P. A : La hausse des taux directeur et des anticipations d’inflation ont donc entrainé une hausse des taux longs européens. Les taux de financement des agents économiques sont donc appelés à augmenter. La charge de la dette de l’Etat va augmenter régulièrement au rythme de la substitution du stock d’émissions à taux faible (1,3 % en moyenne aujourd’hui) dont la durée moyenne est de 8 ans par des titres émis à des taux plus élevés. En plus de cet effet nominal (3 Md€ de plus d’intérêt chaque année pour 1 % de hausse de taux), la part de la dette indexée sur l’inflation subit le choc de hausse de prix de plein fouet (environ 15 Md€ de plus cette année). Concernant les entreprises et les collectivités locales, elles ont vu les taux de marché s’ajuster et vont également subir la hausse progressive du coût des emprunts bancaires. De même pour les ménages dont le taux moyen des emprunts habitat est déjà passé de 1,12 % à 1,44% (hors assurance) entre janvier et juillet et devrait continuer à augmenter. Bien entendu, l’augmentation du coût des emprunts réduit la capacité d’emprunt et a donc un effet baissier sur les prix immobiliers et in fine sur la demande de crédit immobilier. Toutefois, cette vision purement financière se heurte à des logiques comportementales parfois plus difficiles à décrypter. Ainsi, les prix ont continué à augmenter au niveau national en France au premier semestre et la production de crédit atteint des niveaux record. On peut probablement y voir une précipitation répondant à une anticipation de hausse des taux de crédit à venir par les ménages et/ou un réflexe d’investissement perçu comme refuge dans un contexte d’incertitudes économiques et géopolitiques. Néanmoins, si la tendance de hausse des taux persiste, il serait surprenant que le marché immobilier ne s’ajuste pas.

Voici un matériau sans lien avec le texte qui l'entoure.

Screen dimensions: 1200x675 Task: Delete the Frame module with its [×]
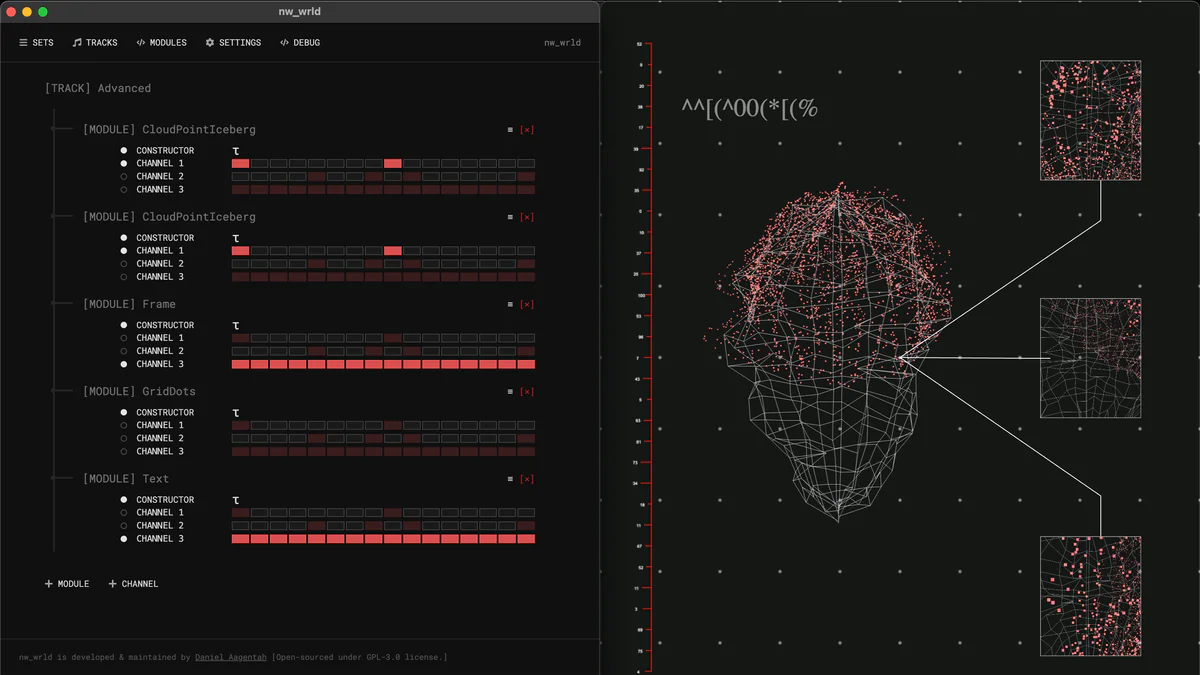point(527,304)
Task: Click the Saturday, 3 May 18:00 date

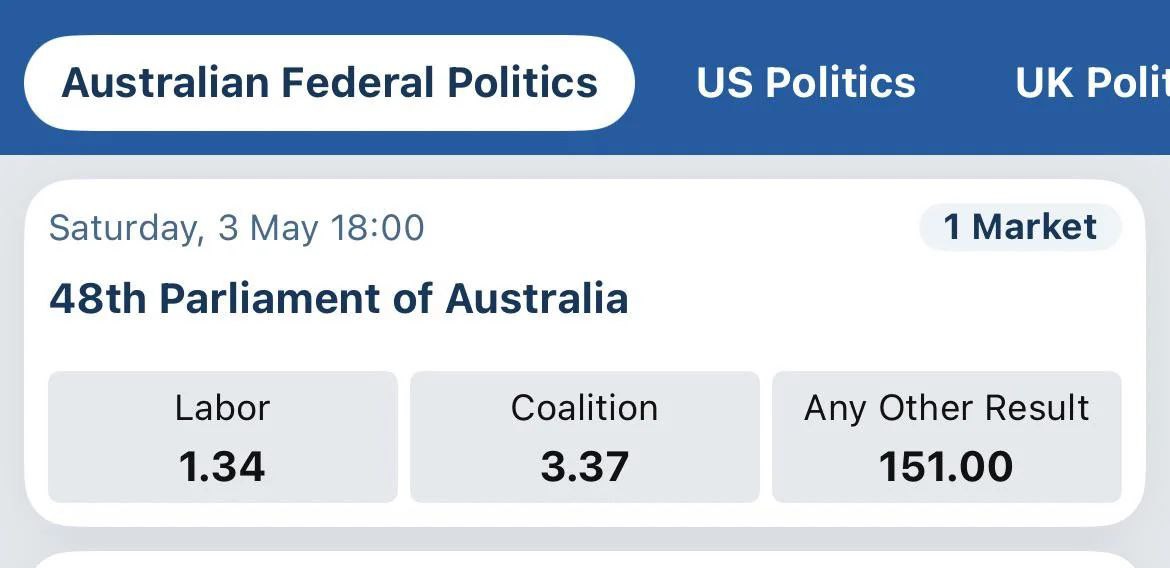Action: pos(236,228)
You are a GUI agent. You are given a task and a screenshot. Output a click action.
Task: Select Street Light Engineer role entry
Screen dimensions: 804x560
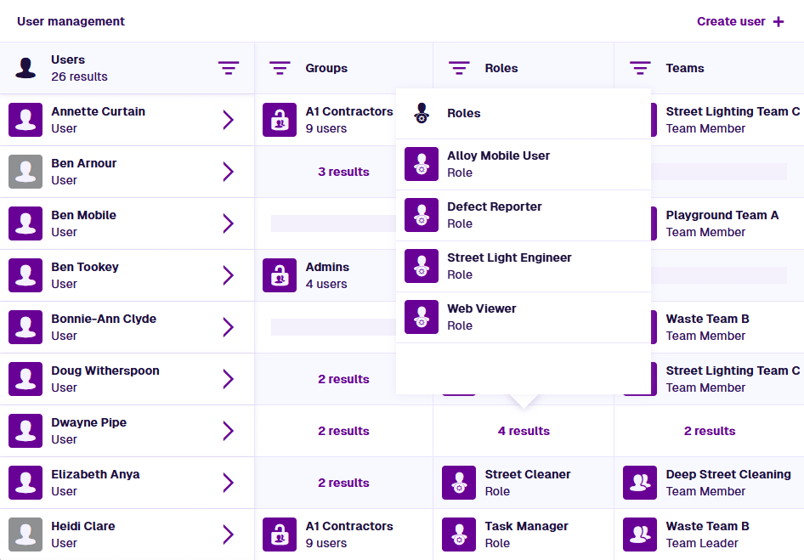[509, 266]
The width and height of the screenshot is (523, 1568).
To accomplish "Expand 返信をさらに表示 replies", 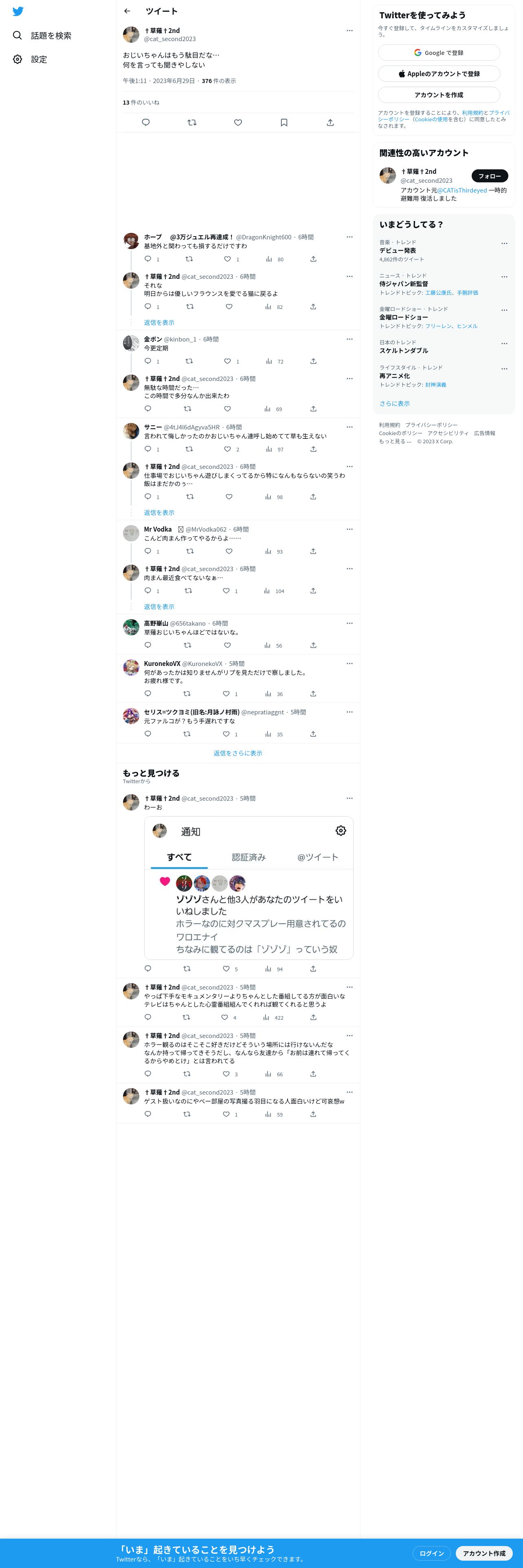I will point(238,753).
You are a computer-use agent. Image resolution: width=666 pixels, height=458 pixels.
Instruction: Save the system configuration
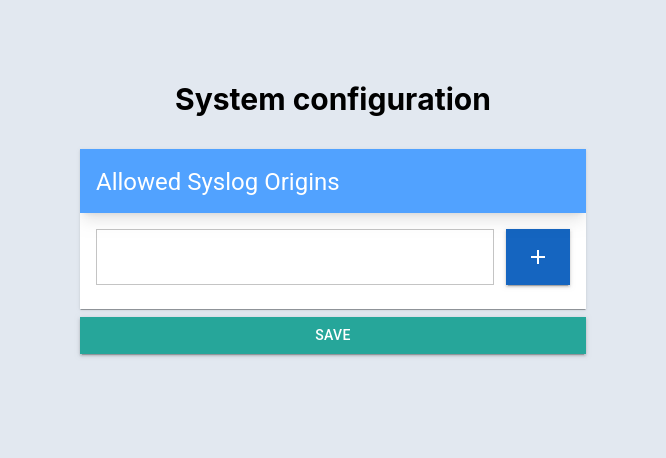pyautogui.click(x=333, y=335)
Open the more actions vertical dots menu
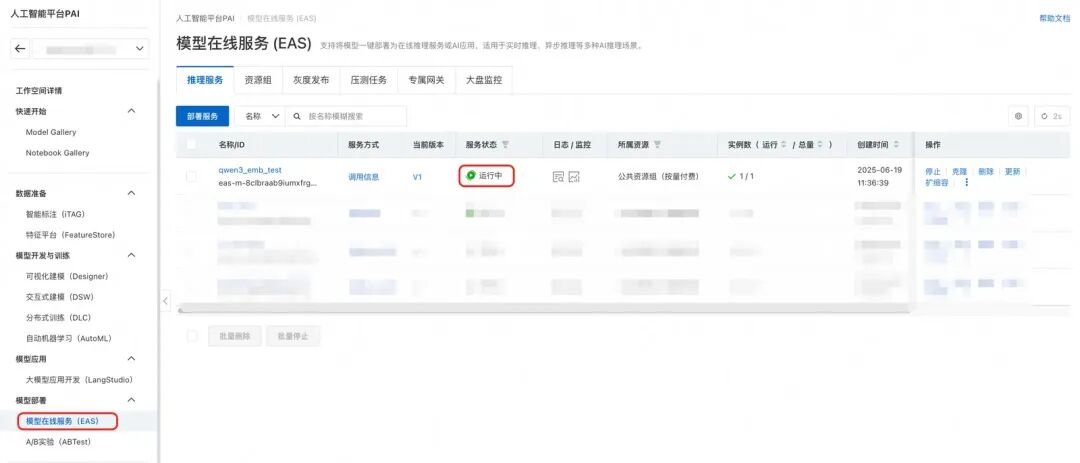Viewport: 1080px width, 463px height. pos(966,183)
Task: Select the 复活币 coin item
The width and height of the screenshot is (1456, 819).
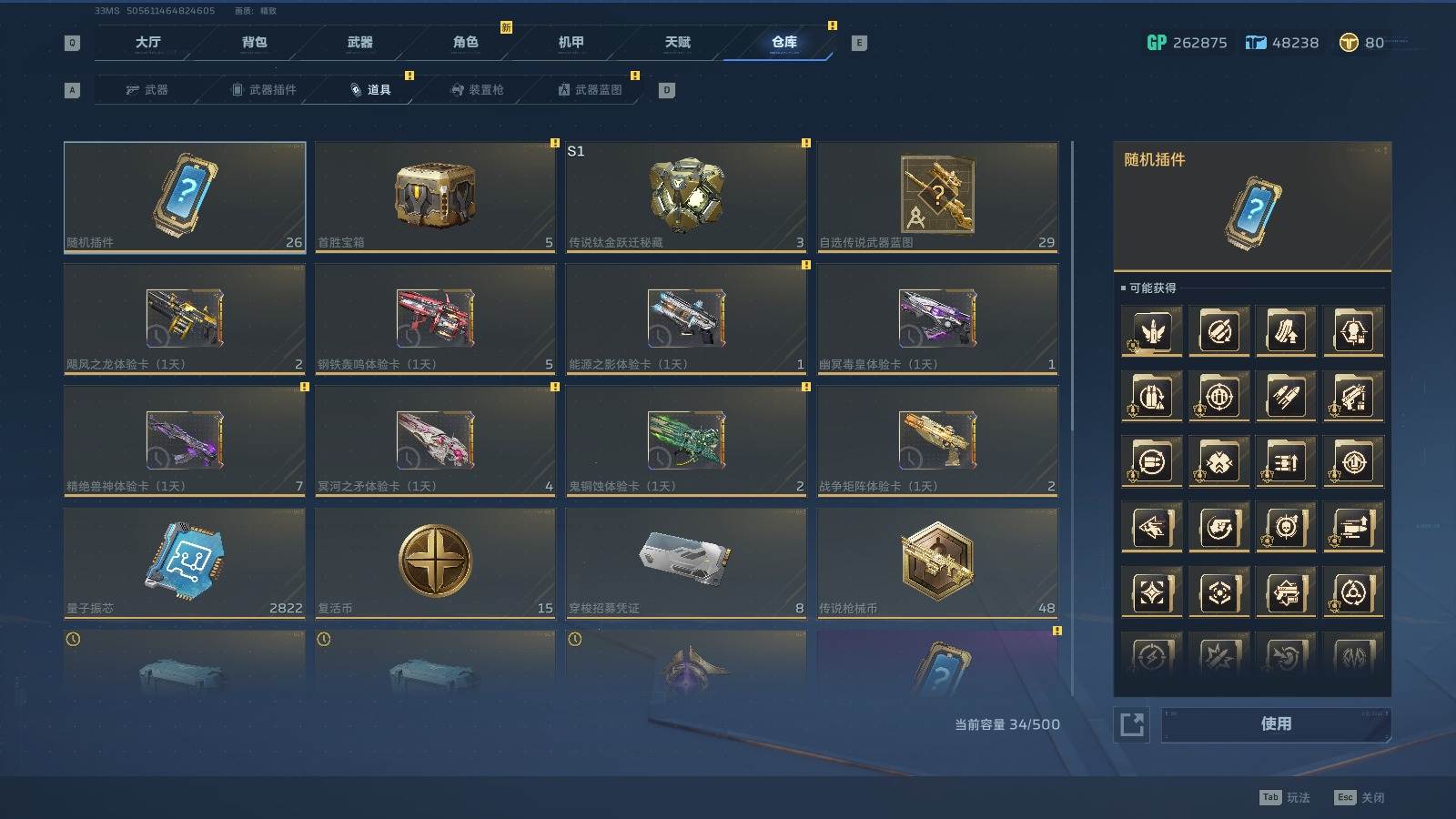Action: point(435,563)
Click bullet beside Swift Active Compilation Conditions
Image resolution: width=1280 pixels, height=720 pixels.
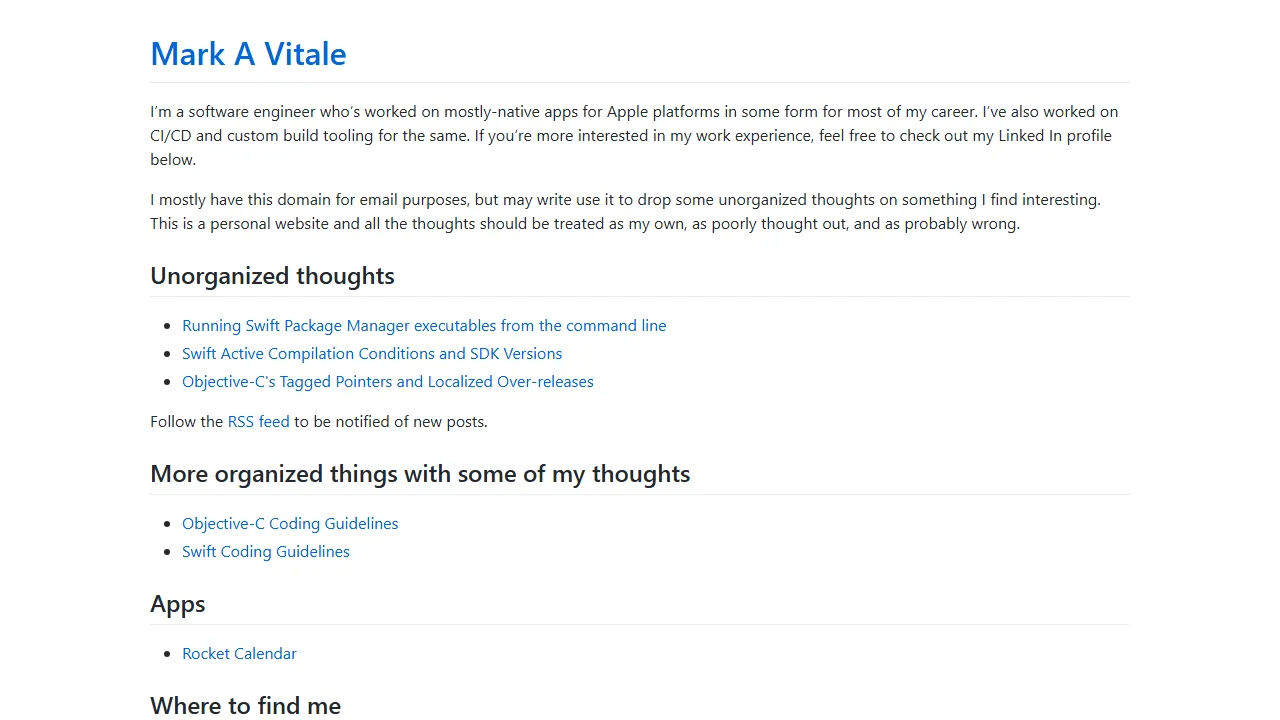pyautogui.click(x=168, y=354)
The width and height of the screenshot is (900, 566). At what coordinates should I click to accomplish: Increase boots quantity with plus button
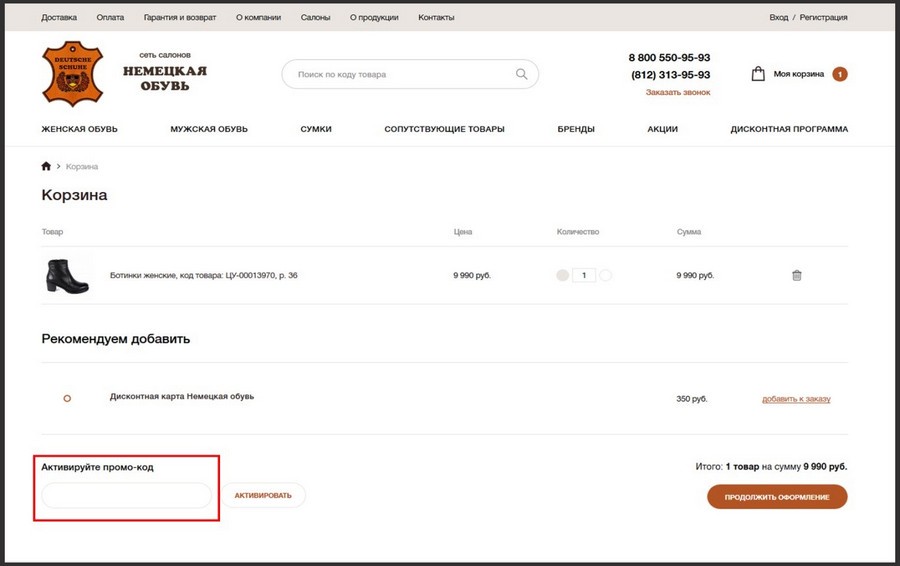pos(605,275)
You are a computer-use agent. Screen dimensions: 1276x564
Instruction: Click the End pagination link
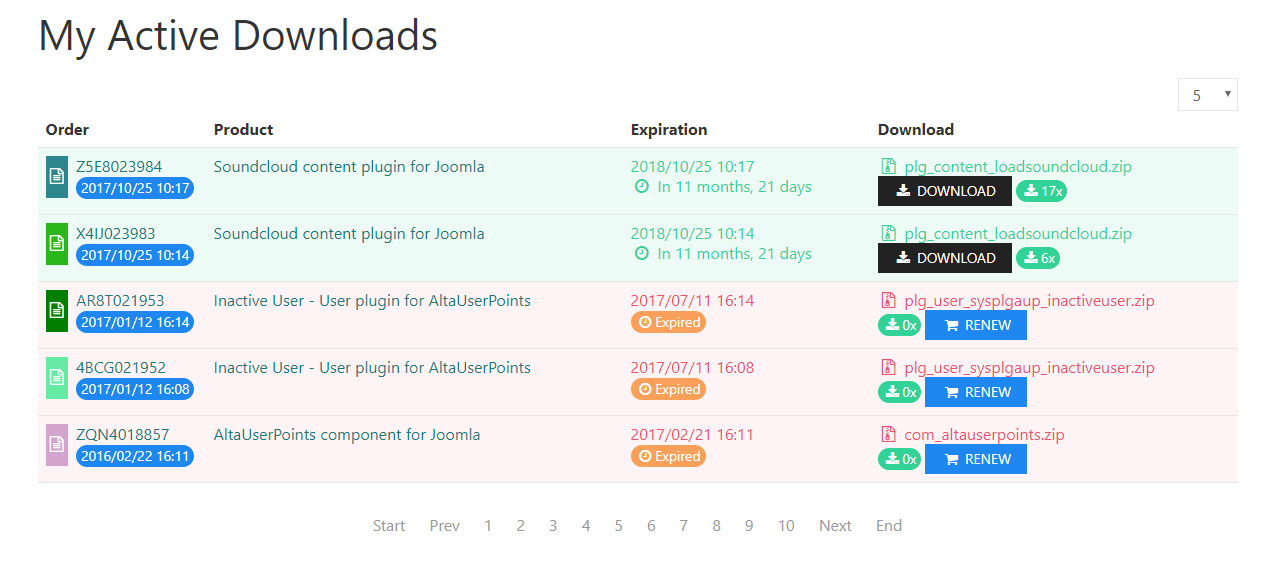889,526
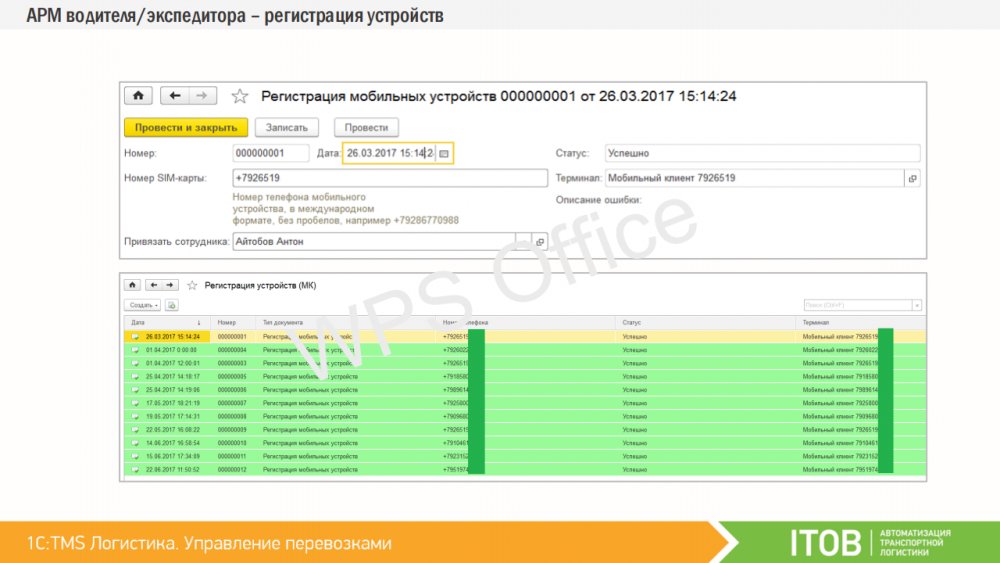Open the linked employee card for Айтобов Антон
Screen dimensions: 1000x563
[540, 242]
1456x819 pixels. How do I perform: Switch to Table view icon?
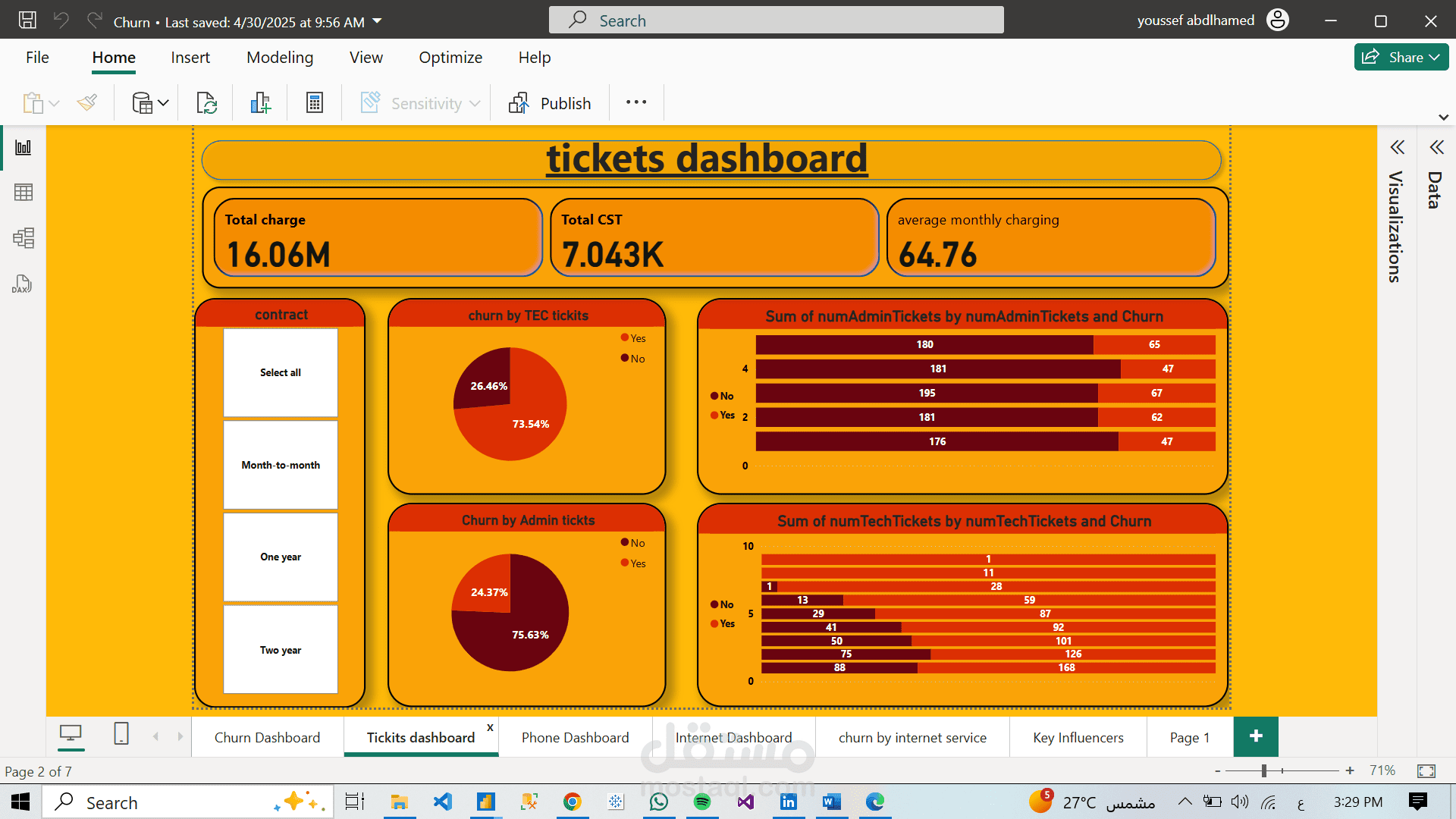coord(24,193)
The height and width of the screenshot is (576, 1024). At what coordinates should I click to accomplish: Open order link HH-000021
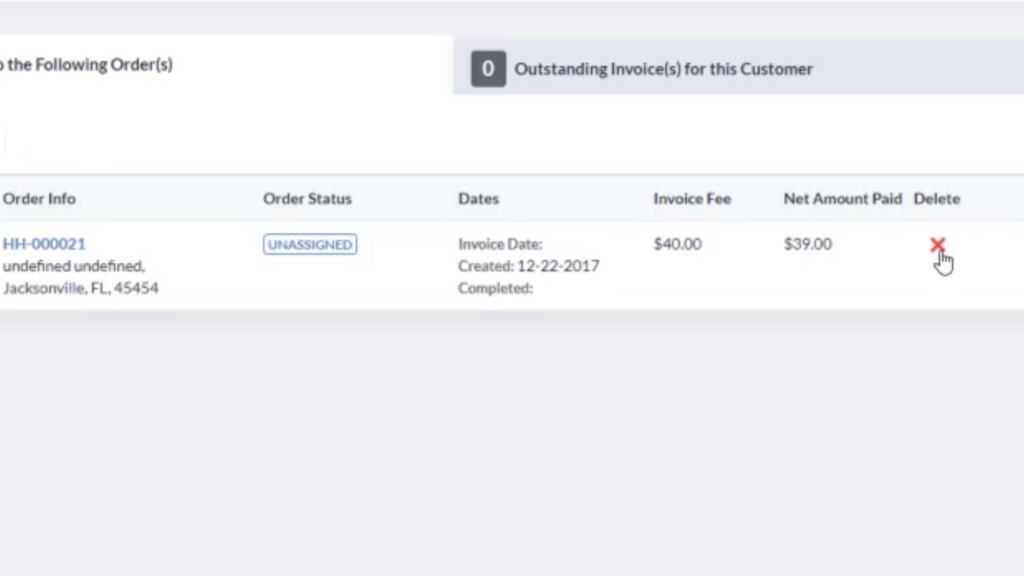44,244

Quelles tendances se dessinent pour l’année 2022 concernant le niveau des prix de l’immobilier résidentiel, assiette des droits de mutation à titre onéreux (DMTO) ?

P. A : Les scénarios dessinés, central ou dégradé, ne devraient pas être favorables au marché immobilier. Les prix devraient subir un ralentissement au deuxième semestre et en 2023 sous l’influence de la hausse des taux de crédit et de la réduction du pouvoir d’achat. Le nombre de transactions devraient donc se réduire mais il faut garder à l’esprit qu’il se situait sur des niveaux historiquement hauts depuis deux ans.